In the first part, advanced reconstruction techniques for the differential phase-contrast signal from a TLI are investigated. Here, the focus is on improving the reconstruction of the phase contrast data from a TLI for large objects. Current Talbot-Lau systems suffer from a small field of view, which leads to truncation for large objects, such as humans. To avoid artifacts in the reconstruction, we propose a method for phase-sensitive Region-of-Interest (ROI) Computed Tomography (CT). The proposal involves a special setup, where a large detector allows measuring complete non-truncated attenuation images, while additional gratings allow for phase-contrast imaging of a ROI. A corresponding correction algorithm is proposed to correct the truncation of the phase-contrast images. With experiments, we show that the proposed method can enable a clinically practical TLI implementation. Unfortunately, the signal strength of the phase measurement depends on the position of the object in setup. This leads to a change in the projection model and subsequent artifacts in the reconstruction. The artifacts prevent the evaluation of quantitative values and, therefore, the use of the data in a medical environment. In particular, this challenge introduces artifacts in the reconstruction of large objects. We propose two correction algorithms to alleviate this issue. The excellent performance of both algorithms in the experiments indicate the possibility for phase-sensitive CT for large objects.
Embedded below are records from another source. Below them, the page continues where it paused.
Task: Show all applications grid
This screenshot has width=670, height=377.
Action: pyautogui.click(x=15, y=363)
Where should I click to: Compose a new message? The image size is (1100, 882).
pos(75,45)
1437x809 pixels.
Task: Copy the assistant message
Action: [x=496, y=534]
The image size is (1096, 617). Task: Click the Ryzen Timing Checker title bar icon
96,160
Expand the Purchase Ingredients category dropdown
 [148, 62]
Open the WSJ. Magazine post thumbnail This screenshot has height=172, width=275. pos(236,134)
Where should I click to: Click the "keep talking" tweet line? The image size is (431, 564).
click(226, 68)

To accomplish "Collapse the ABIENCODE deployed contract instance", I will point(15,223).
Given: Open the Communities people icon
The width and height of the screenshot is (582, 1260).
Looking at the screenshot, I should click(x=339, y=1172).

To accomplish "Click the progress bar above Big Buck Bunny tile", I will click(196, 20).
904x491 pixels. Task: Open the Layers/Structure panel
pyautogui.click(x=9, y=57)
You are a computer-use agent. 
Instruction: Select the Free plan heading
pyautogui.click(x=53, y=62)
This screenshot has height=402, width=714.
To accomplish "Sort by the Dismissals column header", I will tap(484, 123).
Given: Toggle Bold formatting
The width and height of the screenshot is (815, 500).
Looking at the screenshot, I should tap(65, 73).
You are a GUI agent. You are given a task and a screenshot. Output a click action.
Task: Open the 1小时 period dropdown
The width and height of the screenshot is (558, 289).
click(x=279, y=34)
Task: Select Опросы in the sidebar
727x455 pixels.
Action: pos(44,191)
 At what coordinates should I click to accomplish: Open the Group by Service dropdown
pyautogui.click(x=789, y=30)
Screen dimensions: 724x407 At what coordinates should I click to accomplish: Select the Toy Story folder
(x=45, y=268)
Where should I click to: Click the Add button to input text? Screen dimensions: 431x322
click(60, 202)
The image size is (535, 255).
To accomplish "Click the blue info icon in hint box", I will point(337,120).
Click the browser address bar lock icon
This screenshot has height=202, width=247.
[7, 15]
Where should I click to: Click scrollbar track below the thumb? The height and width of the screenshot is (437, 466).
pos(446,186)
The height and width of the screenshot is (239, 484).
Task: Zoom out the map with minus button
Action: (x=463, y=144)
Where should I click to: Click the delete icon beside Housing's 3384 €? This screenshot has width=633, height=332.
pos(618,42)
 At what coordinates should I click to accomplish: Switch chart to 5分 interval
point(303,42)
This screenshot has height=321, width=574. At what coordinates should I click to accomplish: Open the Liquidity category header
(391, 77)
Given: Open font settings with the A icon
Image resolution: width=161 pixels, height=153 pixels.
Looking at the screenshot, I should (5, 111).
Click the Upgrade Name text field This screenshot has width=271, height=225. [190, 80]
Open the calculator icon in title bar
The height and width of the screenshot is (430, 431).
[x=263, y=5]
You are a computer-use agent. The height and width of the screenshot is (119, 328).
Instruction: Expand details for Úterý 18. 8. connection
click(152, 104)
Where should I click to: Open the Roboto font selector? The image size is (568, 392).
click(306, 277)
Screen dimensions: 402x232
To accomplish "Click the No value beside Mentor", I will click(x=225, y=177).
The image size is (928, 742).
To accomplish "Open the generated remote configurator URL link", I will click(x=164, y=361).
In the second part we consider the reconstruction of the dark-field signal. The scattering of the dark-field signal is high-dimensional, which leads to an orientation-dependent signal strength and prevents the use of Filtered Back-Projection (FBP) algorithms. Current projection models describe the signal formation only in two dimensions. Therefore, in order to reconstruct the dark-field, complex sampling trajectories must be used, which are clinically impractical. To tackle this challenge, we propose a general 3-D dark-field projection model, which enables to model the signal formation directly in 3-D. The general description facilitates a high degree of flexibility and enables modeling complex trajectories such as a helix. Our experimental evaluation shows a good agreement with wavefront simulations and real measurements. The projection model also allows a reconstruction of the dark-field signal with a true 3-D dark-field reconstruction algorithm. Experiments show the feasibility of a helical reconstruction and investigated the stability of the algorithm with respect to different influences. Overall, these promising first results indicate that a reconstruction of directed structures with a spiral trajectory is feasible.